Updated on Feb 26, 2018 at 9:09 pm UTC by · 3 min read

Laszlo Hanyecz, the first BTC pizza purchaser does it again, but this time through a Lightning Network.

Many of us must be knowing or must have hear about Laszlo Hanyecz – yes, the same man who has been popular for making the first Bitcoin transaction in exchange for any physical item and buying out two pizzas for 10,000 BTC back then in 2010. Now, the same person is once again in the limelight for buying out two more pizzas using the Bitcoin’s Lightning Network.

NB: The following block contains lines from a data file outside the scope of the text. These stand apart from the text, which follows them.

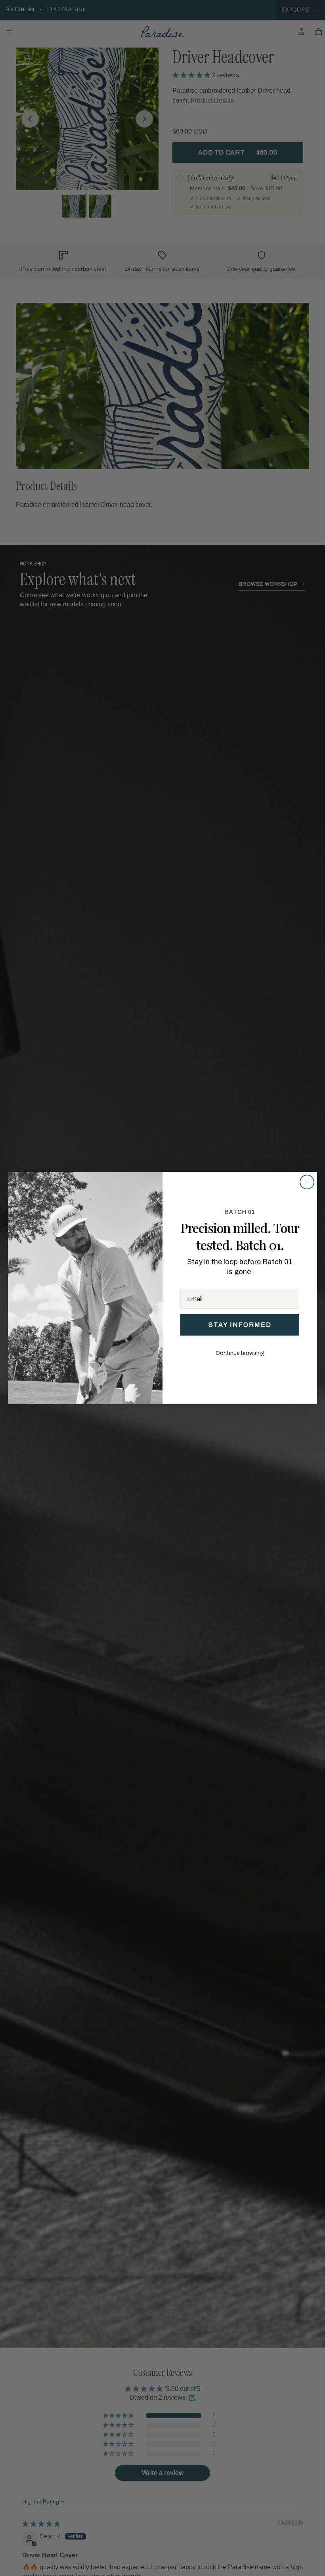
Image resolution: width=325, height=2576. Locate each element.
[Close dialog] (307, 1182)
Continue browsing (240, 1353)
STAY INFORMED (239, 1324)
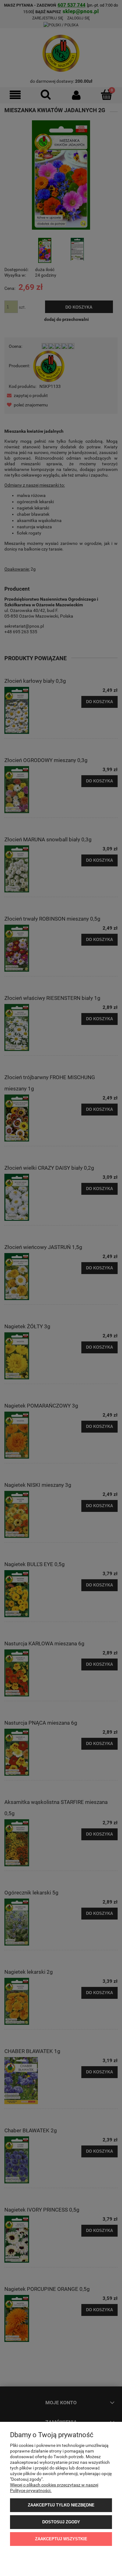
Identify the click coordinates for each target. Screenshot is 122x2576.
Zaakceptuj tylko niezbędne (61, 2505)
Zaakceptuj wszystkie (61, 2539)
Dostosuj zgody (61, 2522)
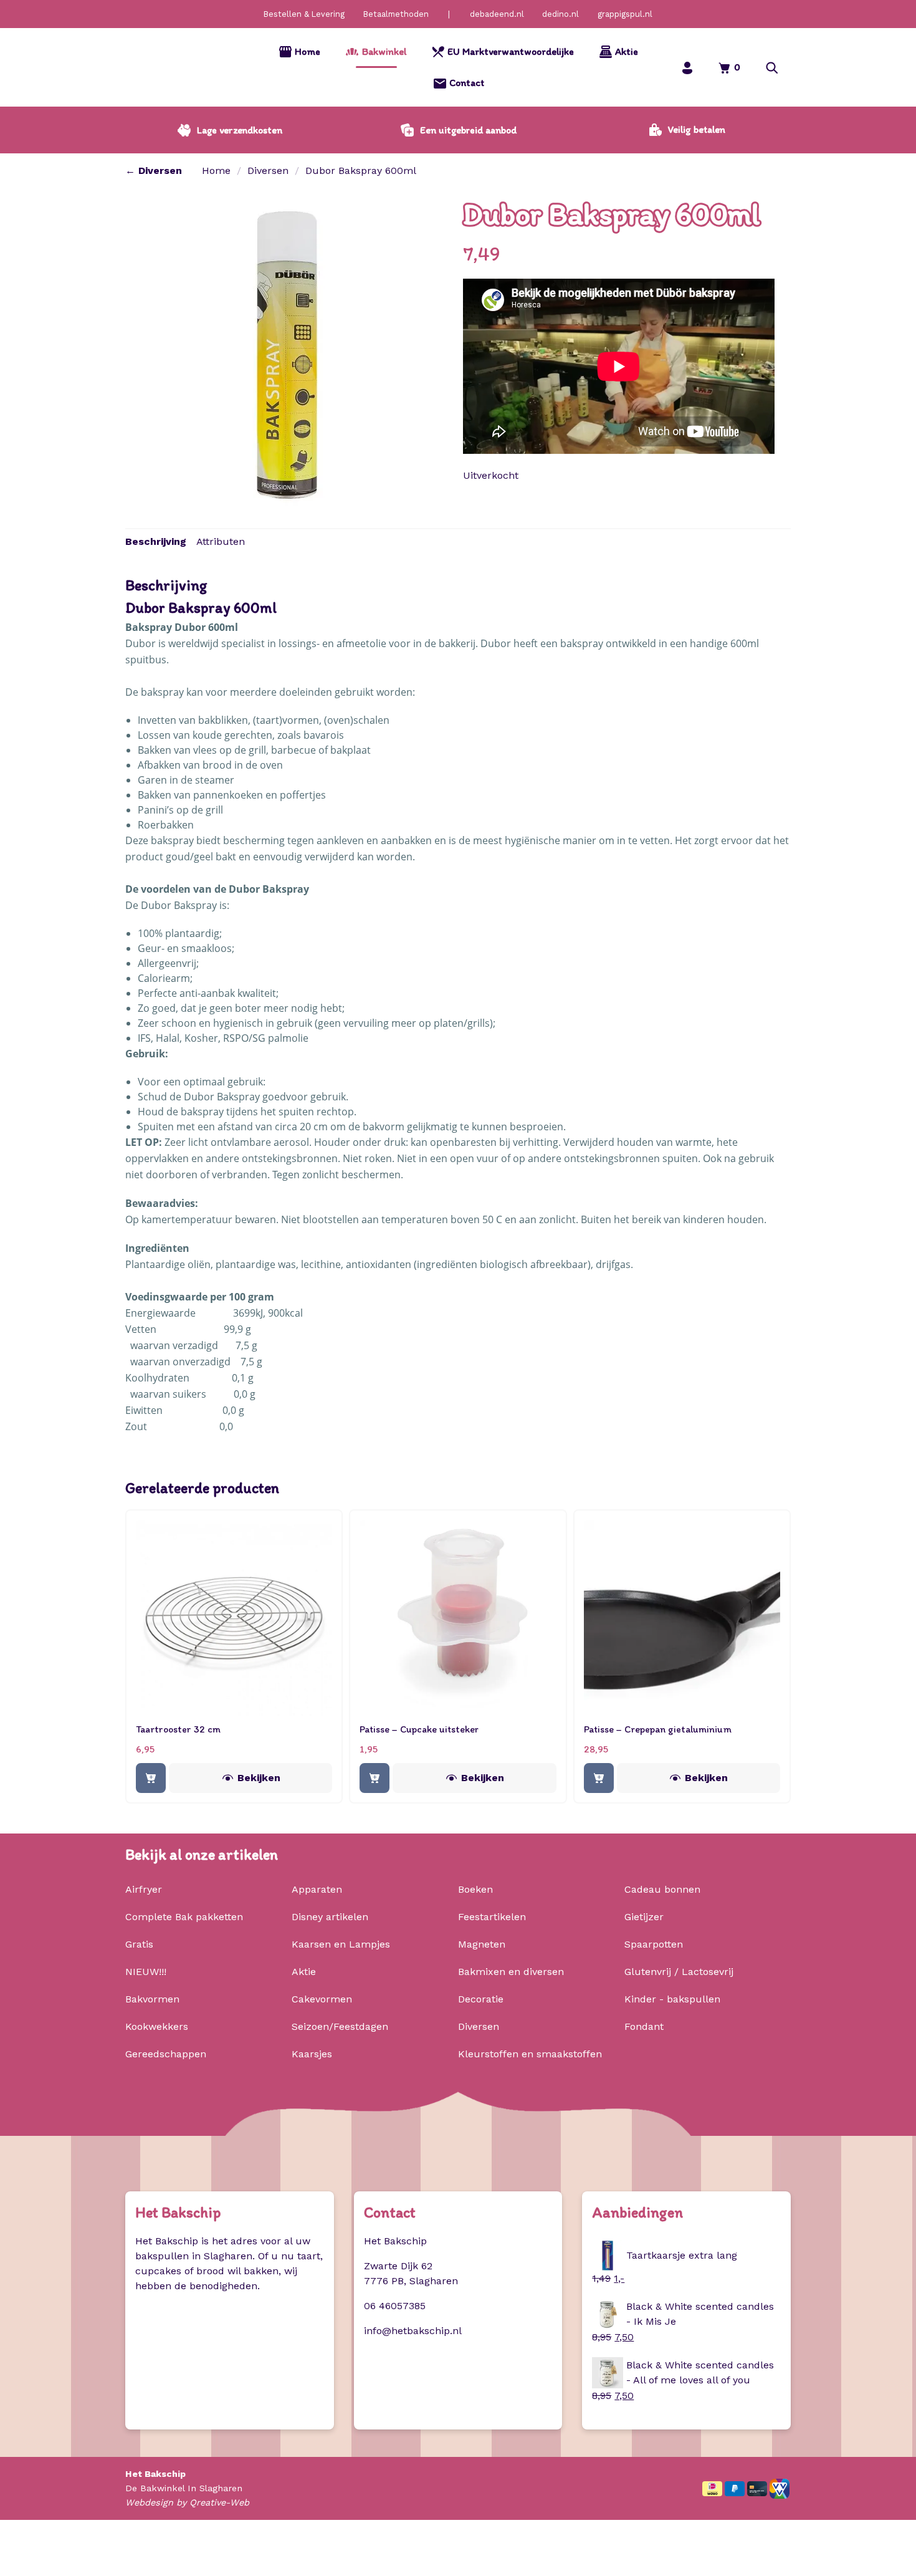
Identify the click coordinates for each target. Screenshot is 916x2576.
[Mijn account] (687, 67)
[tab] (155, 541)
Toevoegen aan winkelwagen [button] (151, 1778)
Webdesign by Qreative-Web (187, 2502)
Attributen (220, 541)
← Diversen (153, 170)
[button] (772, 67)
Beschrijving (155, 541)
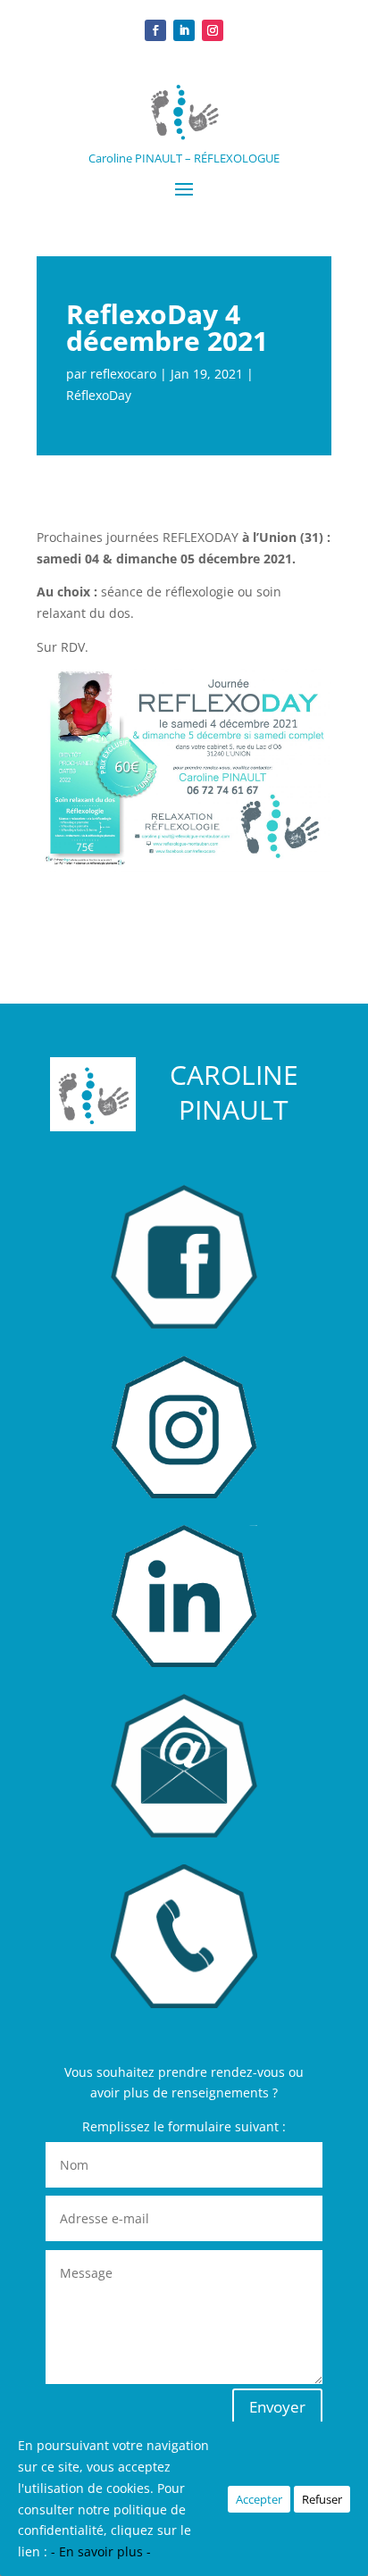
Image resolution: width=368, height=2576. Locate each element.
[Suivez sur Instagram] (212, 30)
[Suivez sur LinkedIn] (184, 30)
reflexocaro (123, 373)
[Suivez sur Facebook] (155, 30)
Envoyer (277, 2407)
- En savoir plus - (101, 2551)
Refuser (322, 2499)
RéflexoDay (98, 395)
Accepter (259, 2499)
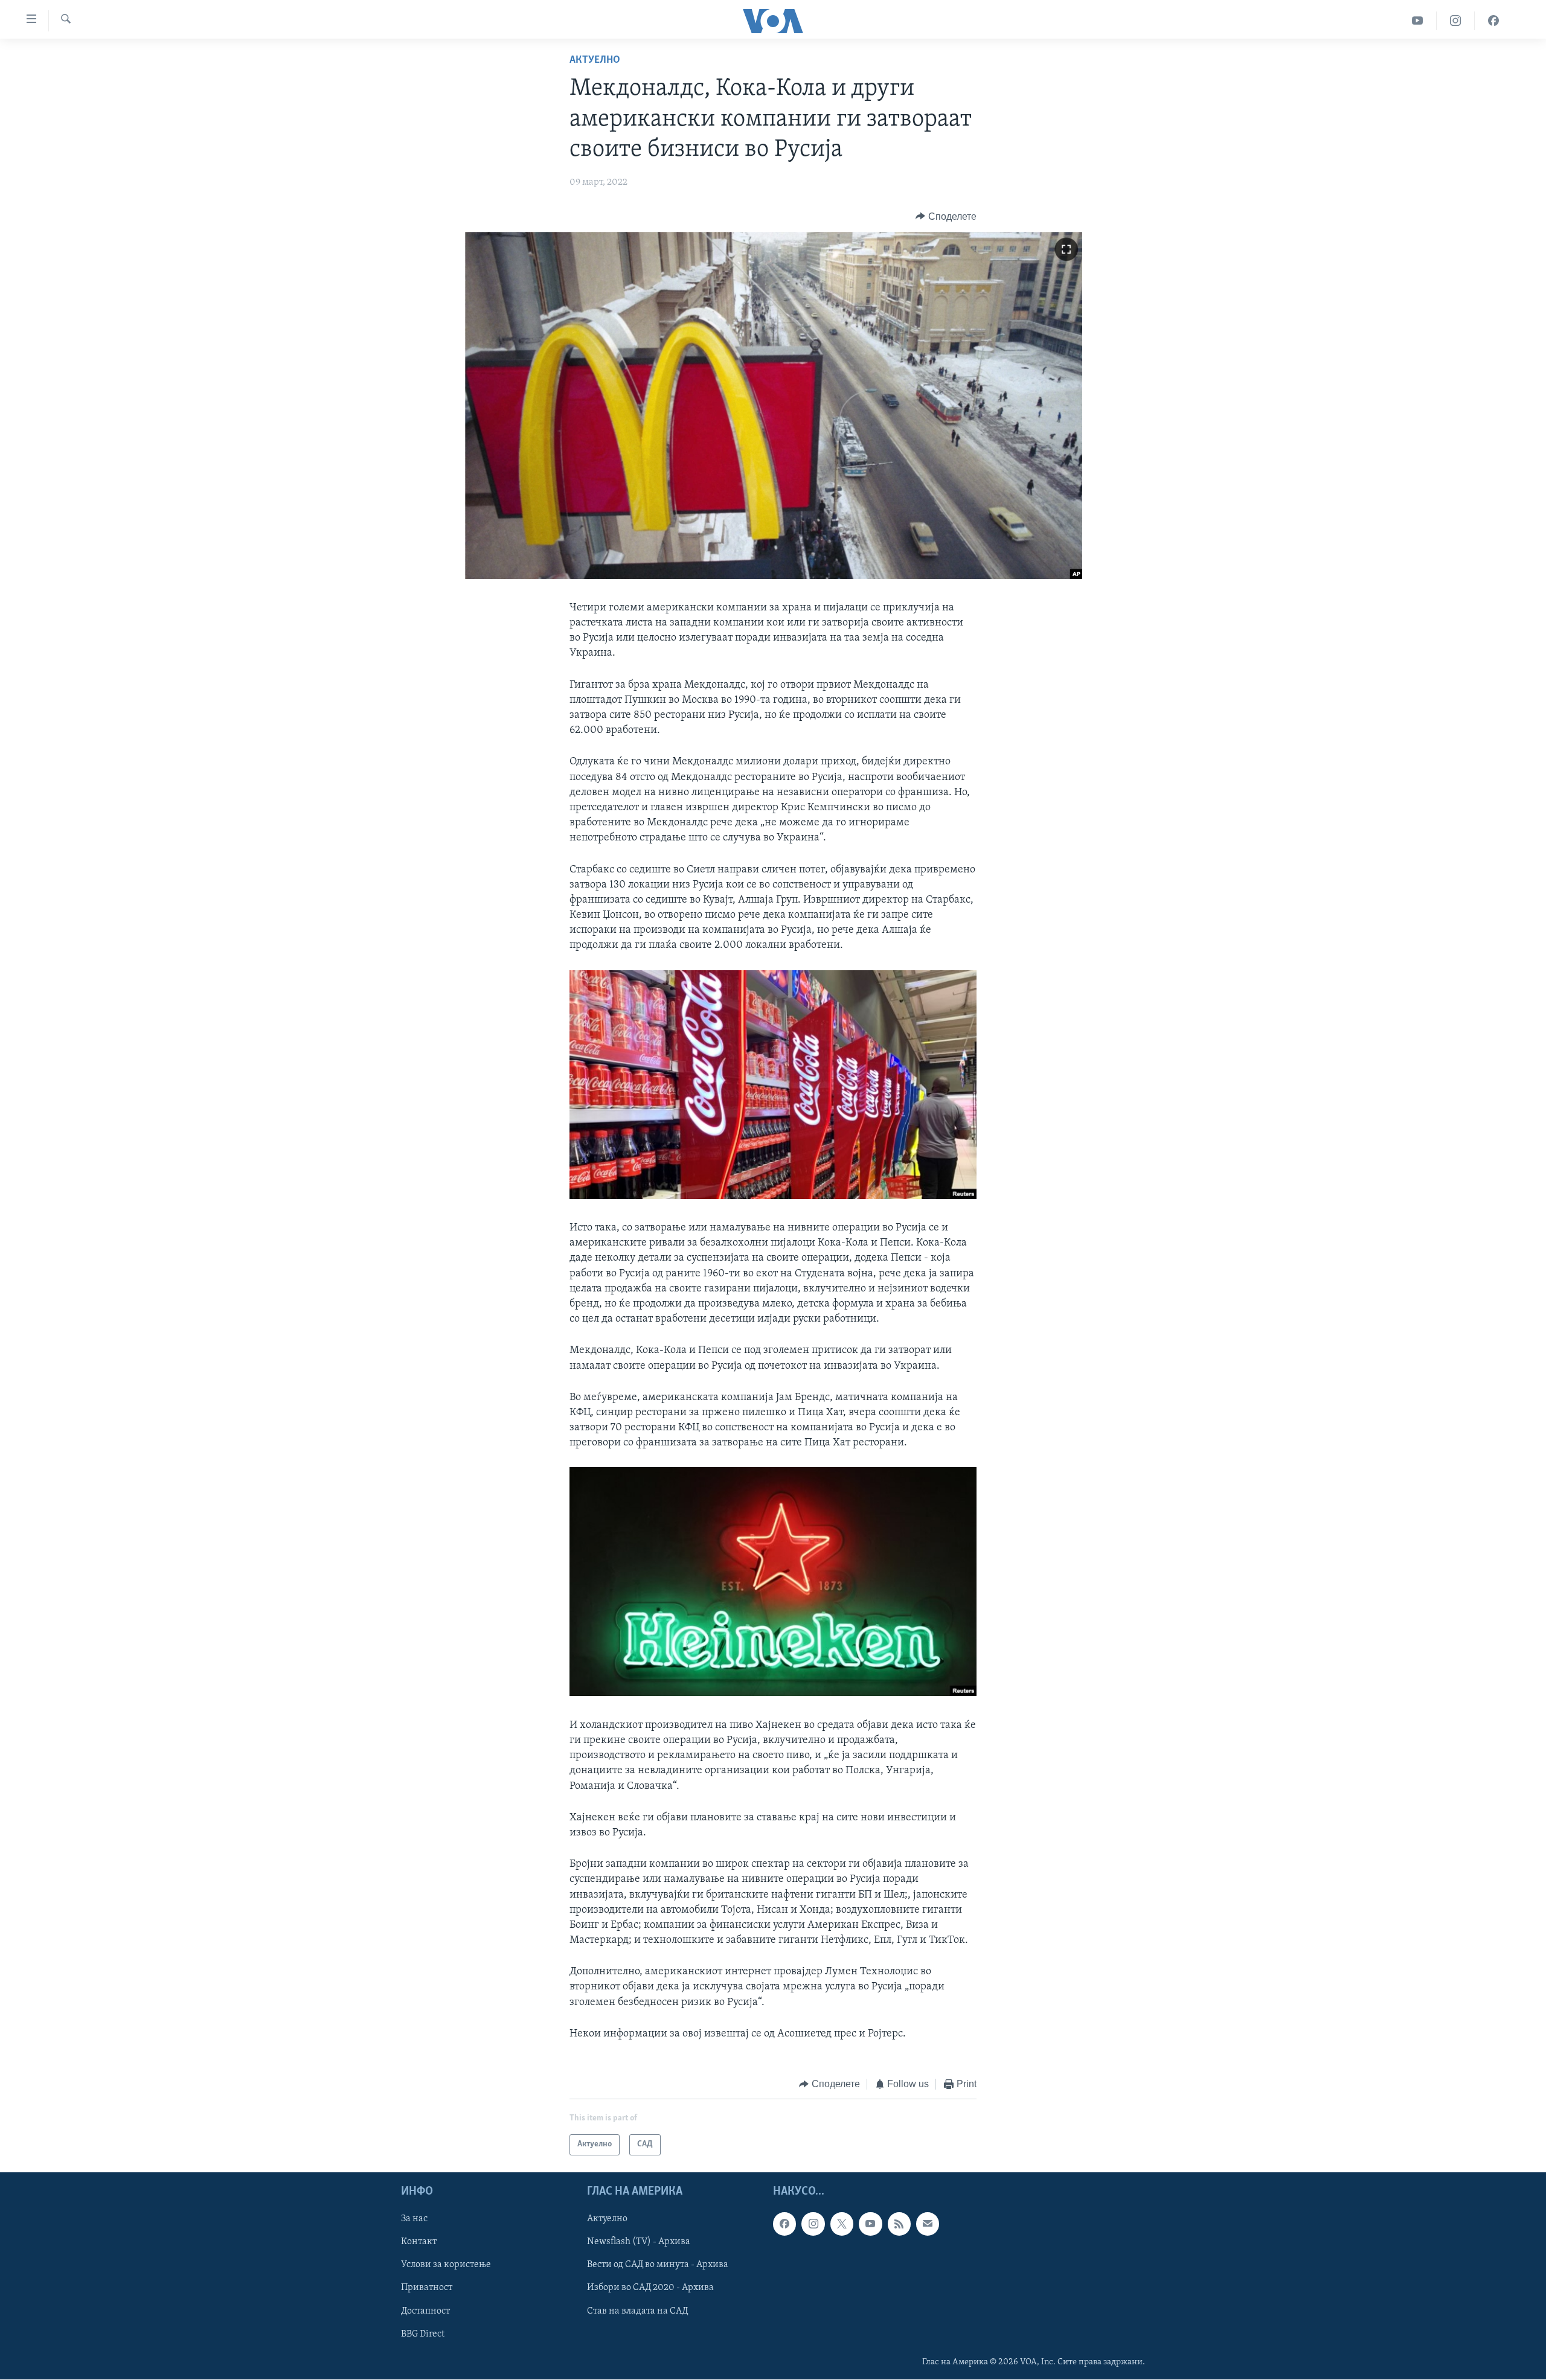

The Lightning Network is Bitcoin’s most awaited and sought-after scalability project. The Lightning Network is basically a second layer protocol developed atop the Bitcoin’s blockchain network and takes transactions off the chain, thereby expanding the blockchain’s operational abilities by manifold times.

Laszlo Hanyecz has maintained a very low profile and has been very infamous amongst Bitcoin developers. But recently on Feb. 25 Hanyecz posted on the Lightning-dev mailing list wherein he talks about having made a payment using the Lightning Network. Hanyecz wrote that he proved his pizza purchase to the pizza delivery driver by providing the payment hash preimage to the delivery driver.

He said: “In short, I paid bitcoin using the lightning network and he arranged for pizza to be delivered to me. In this trade, my friend is just a middleman that is taking the risk of accepting lightning payments, but it demonstrates the basic premise of how this works for everyday transactions. It could just as well be the pizza shop accepting the payment directly with their own lightning node.”

The first every BTC-pizza transaction took place on May. 22, 2010 and has been well-known as Bitcoin Pizza Day ever since. There is a dedicated Twiter feed that talks about what 10,000 BTC equals to according to the market value on that day. Hanyecz made the recent purchase by paying 649000 satoshis, or 0.00649 bitcoins which sums to $62 for both the pizzas.

The first ever documented physical purchase on the Lightning Network took place on Jan. 20 last month, when Reddit user /u/btc_throwaway1337posted about a purchase of VPN Router being made through a payment channel provided by TorGuard. Also the first Bitcoin ATM transaction made using the Lightning Network was reported earlier this month that was reported by an Austria-based cryptocurrency startup Coinfinity.

While concluding his post, Hanyecz asks his readers: “So is there any point to doing this instead of an on chain transaction?  For what I described here, probably not:”  “The goal was just to play around with c-lightning and do something more than shuffling a few satoshi back and forth.  Maybe eventually pizza shops will have their own lightning nodes and I can open channels to them directly.”